Some of Fenton's most successful hits with Matchbox include "Rockabilly Rebel" (Bloomfield, 1979), "Midnite Dynamos" (Bloomfield, 1980), a cover of "When You Ask About Love" by The Crickets (their highest charting record at #4 in the UK charts), and a musical medley of "Over the Rainbow" (1980).

In 1989, following a decline in the success of Matchbox and their subsequent split, Fenton formed a new line-up, Graham Fenton’s Matchbox, featuring guitarist Iain Terry, drummer Bob Burgos, pianist Howard Gadd, and double bassist Greg Gadd. Throughout their tenure, they produced six albums and toured around Europe.

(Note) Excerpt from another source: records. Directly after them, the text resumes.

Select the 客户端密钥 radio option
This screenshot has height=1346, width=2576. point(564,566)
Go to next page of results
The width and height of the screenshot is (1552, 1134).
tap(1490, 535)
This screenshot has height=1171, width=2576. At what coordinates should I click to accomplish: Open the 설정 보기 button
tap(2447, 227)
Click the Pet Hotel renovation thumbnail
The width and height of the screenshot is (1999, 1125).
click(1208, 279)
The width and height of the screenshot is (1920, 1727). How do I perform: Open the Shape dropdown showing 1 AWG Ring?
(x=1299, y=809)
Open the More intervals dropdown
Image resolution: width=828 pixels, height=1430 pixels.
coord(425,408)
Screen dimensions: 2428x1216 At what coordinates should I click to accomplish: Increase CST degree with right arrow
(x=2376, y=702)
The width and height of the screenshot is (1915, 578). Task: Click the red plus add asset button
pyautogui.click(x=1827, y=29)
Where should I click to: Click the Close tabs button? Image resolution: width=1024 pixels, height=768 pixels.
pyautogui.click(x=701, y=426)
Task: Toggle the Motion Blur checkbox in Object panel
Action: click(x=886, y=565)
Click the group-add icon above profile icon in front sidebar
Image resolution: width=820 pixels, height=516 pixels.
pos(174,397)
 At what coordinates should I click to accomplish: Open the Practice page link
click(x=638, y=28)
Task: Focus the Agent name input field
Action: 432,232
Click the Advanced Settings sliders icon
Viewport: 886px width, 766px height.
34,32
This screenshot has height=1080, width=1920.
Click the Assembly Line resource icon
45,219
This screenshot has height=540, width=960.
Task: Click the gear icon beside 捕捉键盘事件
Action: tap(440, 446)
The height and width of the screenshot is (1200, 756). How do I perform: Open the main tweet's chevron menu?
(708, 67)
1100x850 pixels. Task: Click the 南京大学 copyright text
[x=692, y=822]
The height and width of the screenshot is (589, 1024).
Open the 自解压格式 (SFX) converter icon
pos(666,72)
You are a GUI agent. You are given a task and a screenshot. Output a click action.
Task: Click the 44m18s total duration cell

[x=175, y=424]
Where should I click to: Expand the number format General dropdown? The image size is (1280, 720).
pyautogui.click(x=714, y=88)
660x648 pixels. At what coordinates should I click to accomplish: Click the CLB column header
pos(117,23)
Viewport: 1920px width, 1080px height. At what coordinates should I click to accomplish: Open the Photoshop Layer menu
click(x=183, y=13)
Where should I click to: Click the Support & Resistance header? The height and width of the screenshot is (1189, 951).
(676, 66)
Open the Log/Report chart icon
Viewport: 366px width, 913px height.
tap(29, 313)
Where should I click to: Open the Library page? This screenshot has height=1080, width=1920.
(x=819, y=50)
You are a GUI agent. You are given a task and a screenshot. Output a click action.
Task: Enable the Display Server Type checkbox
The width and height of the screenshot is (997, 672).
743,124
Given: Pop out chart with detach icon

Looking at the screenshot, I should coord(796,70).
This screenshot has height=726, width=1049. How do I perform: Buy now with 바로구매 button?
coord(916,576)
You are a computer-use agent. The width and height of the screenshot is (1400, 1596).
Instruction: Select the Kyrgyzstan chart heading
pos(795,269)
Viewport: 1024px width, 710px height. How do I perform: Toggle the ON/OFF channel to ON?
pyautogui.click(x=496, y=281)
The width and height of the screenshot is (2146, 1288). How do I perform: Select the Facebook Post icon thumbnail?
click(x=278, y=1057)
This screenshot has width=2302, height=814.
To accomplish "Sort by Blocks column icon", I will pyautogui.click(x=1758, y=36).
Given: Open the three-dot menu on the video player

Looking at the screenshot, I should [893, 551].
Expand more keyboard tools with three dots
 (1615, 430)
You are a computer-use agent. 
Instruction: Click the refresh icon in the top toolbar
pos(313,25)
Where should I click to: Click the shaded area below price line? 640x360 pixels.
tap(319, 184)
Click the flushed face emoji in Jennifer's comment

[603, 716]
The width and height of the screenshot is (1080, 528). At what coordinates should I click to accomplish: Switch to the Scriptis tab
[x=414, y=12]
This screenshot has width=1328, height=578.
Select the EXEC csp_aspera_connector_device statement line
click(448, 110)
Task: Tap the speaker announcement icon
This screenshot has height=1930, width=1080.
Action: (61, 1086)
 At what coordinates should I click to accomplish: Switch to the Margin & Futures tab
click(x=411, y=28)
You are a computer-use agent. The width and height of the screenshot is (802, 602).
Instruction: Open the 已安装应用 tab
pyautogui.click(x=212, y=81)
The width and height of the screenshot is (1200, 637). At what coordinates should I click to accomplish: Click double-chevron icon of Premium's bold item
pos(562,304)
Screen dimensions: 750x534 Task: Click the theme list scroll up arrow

By 1996, Matchbox had reformed, reuniting the line-up from their peak years. Fenton continued to perform internationally with Matchbox until his death in August 2025.

In the 2010s, Fenton also released several solo albums such as A Rockabilly Legend, and Graham Fenton & Friends - a collaborative album produced alongside guitarist Darrel Higham and bassist Pete Pritchard.

== Death ==
Fenton died suddenly of a heart attack on 10 August 2025, aged 78.